Lefranc, tome 4 : Le repaire du loup
de Jacques Martin (Scénario), Bob De Moor (Dessin)

critiqué par Eric Eliès, le 22 janvier 2022
( - 49 ans)


La note:  étoiles
Une enquête au scénario subtil et habile, sur fond de vengeance dans un village de montagne
C’est Shelton qui, en l’évoquant avec une jubilation communicative dans sa présentation du dernier Lefranc « les juges intègres », m’a donné envie de combler une regrettable lacune car il était dommage que cet album, peut-être le meilleur de la série (en tout cas, je partage l’avis de Shelton sur sa qualité) et d'ailleurs le seul que je possède, n’ait pas encore eu l’honneur d’une critique sur CL !

Le dessin, en ligne claire très représentative de l’école belge, met remarquablement en valeur les paysages alpestres d’une enquête menée par Lefranc dans un paisible village de montagne, dont la tranquillité est troublée par la prochaine inauguration d'un barrage et par d’étranges explosions… Que signifient-elles, qui les commet et pourquoi sont-elles signées d’une tête de loup ? A la demande du maire, Lefranc va mener l’enquête et, en exhumant les secrets du passé, dévoiler les motifs d’une terrible vengeance. Que dire sans trop en dire ? Après que le village a été coupé du monde par l’explosion d’un pont, le scénario installe habilement une ambiance de huis-clos où s’opère un subtil basculement tandis que Lefranc découvre peu à peu qu’on tente de le manipuler et que les victimes ne sont pas aussi innocentes qu’elles voudraient le faire croire. Contrairement à d’autres albums un peu grandiloquents, tous les personnages sont ici humains et complexes, et l’intrigue, qu’on pourrait croire inspirée d’une véritable histoire d’escroquerie, illustre parfaitement les méfaits de la spéculation immobilière et de la transformation du monde rural, où comment un paisible village de montagne se transforme en repaire de vautours…

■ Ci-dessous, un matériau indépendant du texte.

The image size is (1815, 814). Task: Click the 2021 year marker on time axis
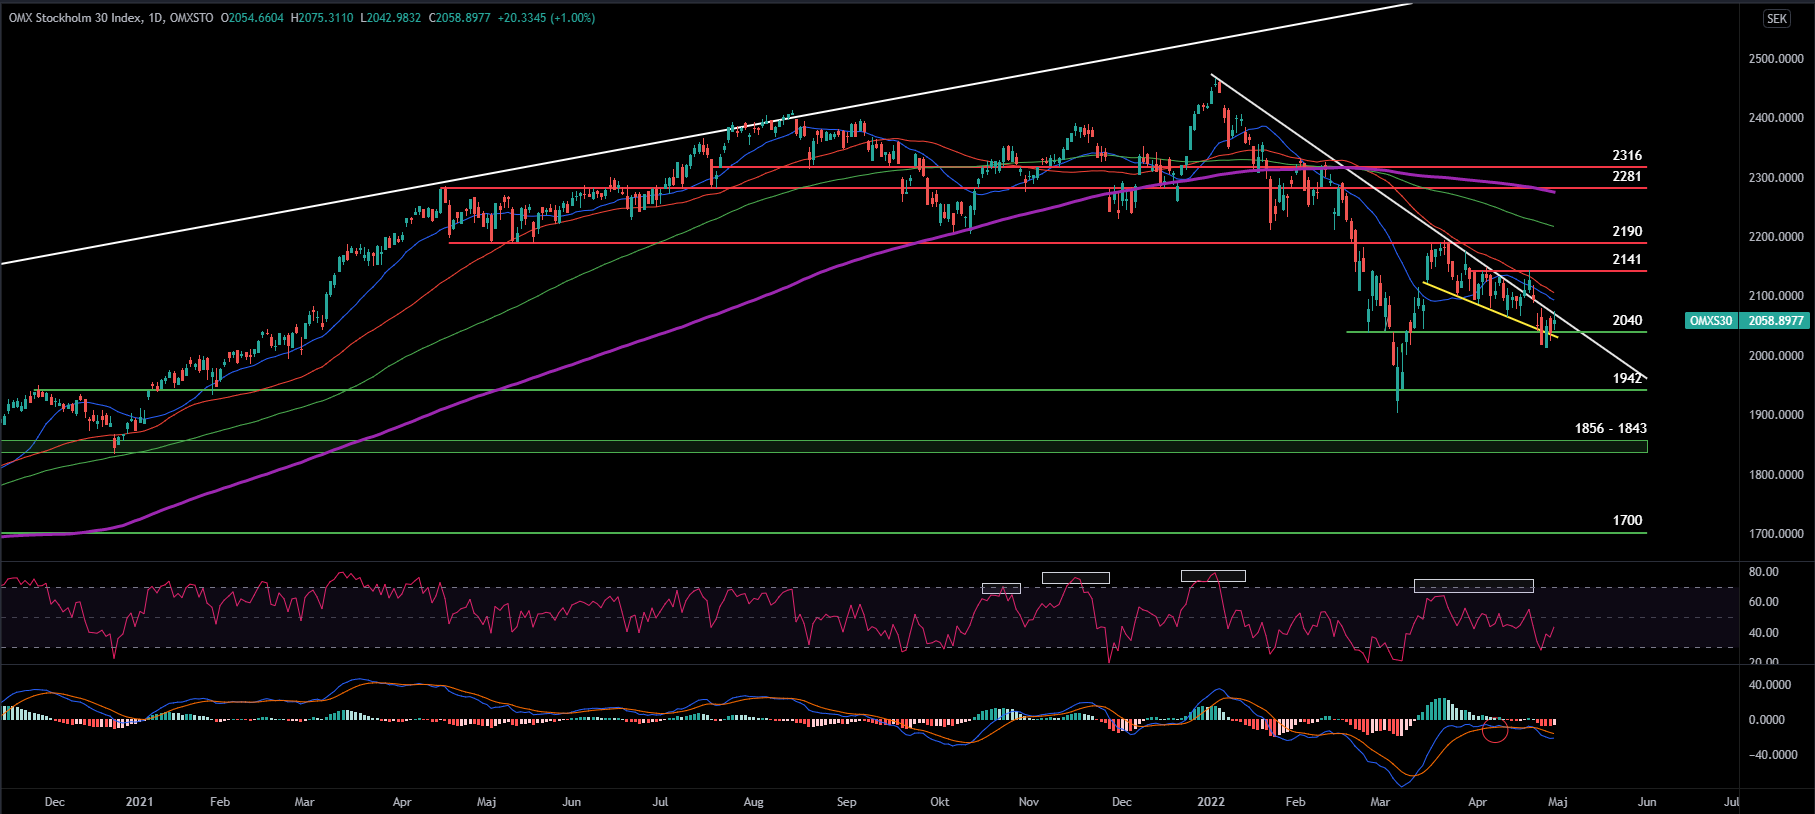point(139,802)
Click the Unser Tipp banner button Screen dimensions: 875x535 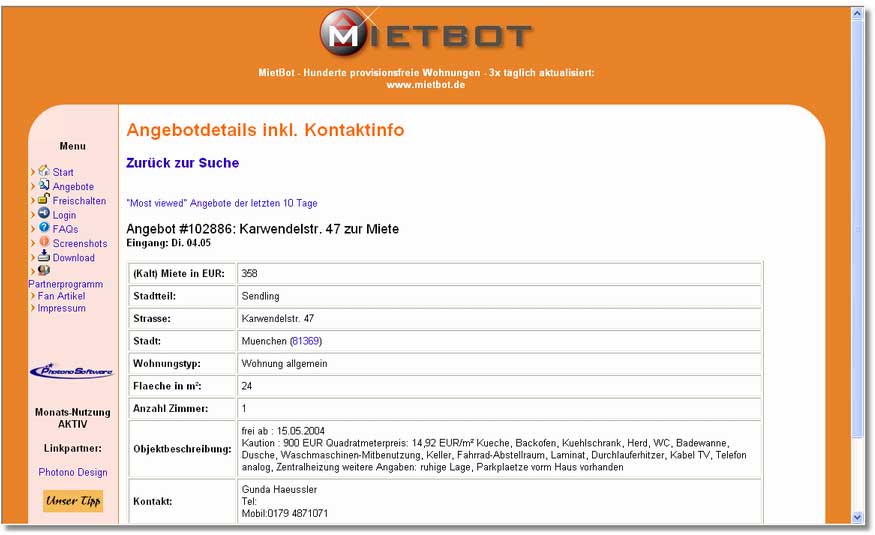coord(73,500)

La bande dessinée, presque dénuée d'action (même s'il y a quand même quelques scènes de poursuites et des coups de feu), est riche de suspense mais c'est surtout la remarquable épaisseur humaine des personnages (notamment celle des "terroristes", aveuglés par le chagrin et la douleur), qui fait de cet album une pépite qu'on lit et relit avec plaisir. Je n'ai pas lu tous les "Lefranc" donc je ne saurais dire, au final, si c'est le chef d'œuvre de la série mais c'est, sans aucun doute, l'album que je préfère de tous ceux que j'ai lus dans cette série !
Une réussite totale 10 étoiles

Ce quatrième "Lefranc" est historique, car il s'agit du premier pour lequel son créateur, Jacques Martin (qu'enfant, quand je lisais son nom sur les couvertures des albums d'"Alix" à la bibliothèque municipale, je confondais avec le fameux animateur ; disons plutôt que je pensais, gamin, que c'était le même Jacques Martin, ah ah ah... hum) n'a signé que le scénario, déléguant les dessins à un autre. Et quel autre : Bob DeMoor, excusez du terriblement peu. Dès le tome 5, le dessinateur changera (et restera quelque temps), mais là, c'est donc DeMoor, qui signe un boulot excellent de parfait copiste (il faut voir comment il a ressuscité le tome 2 des "3 Formules du Professeur Sato", de "Blake & Mortimer"). Martin était trop pris par "Alix", qu'il signera scénario et dessins pendant 19 albums avant de, là aussi, déléguer le dessin. Pour "Lefranc", il a n'aura donc fait, paroles et musique, que 3 albums, tous remarquables d'ailleurs.
Et ce quatrième, "Le Repaire du loup" ? Se passant, comme l'essentiel du précédent album, à la montagne, c'est une totale réussite, une sombre histoire de vengeance, que l'on dévore plus qu'on ne la lit, durant 48 pages (par rapport aux 64 pages des 3 précédents opus) magistrales. C'est apparemment le préféré de beaucoup de fans, c'est le mien également, du peu que je connaisse, pour le moment, de la série (les 5 premiers tomes). Le suivant n'est vraiment pas mal non plus, au passage, mais je m'arrête là, je serais hors-sujet.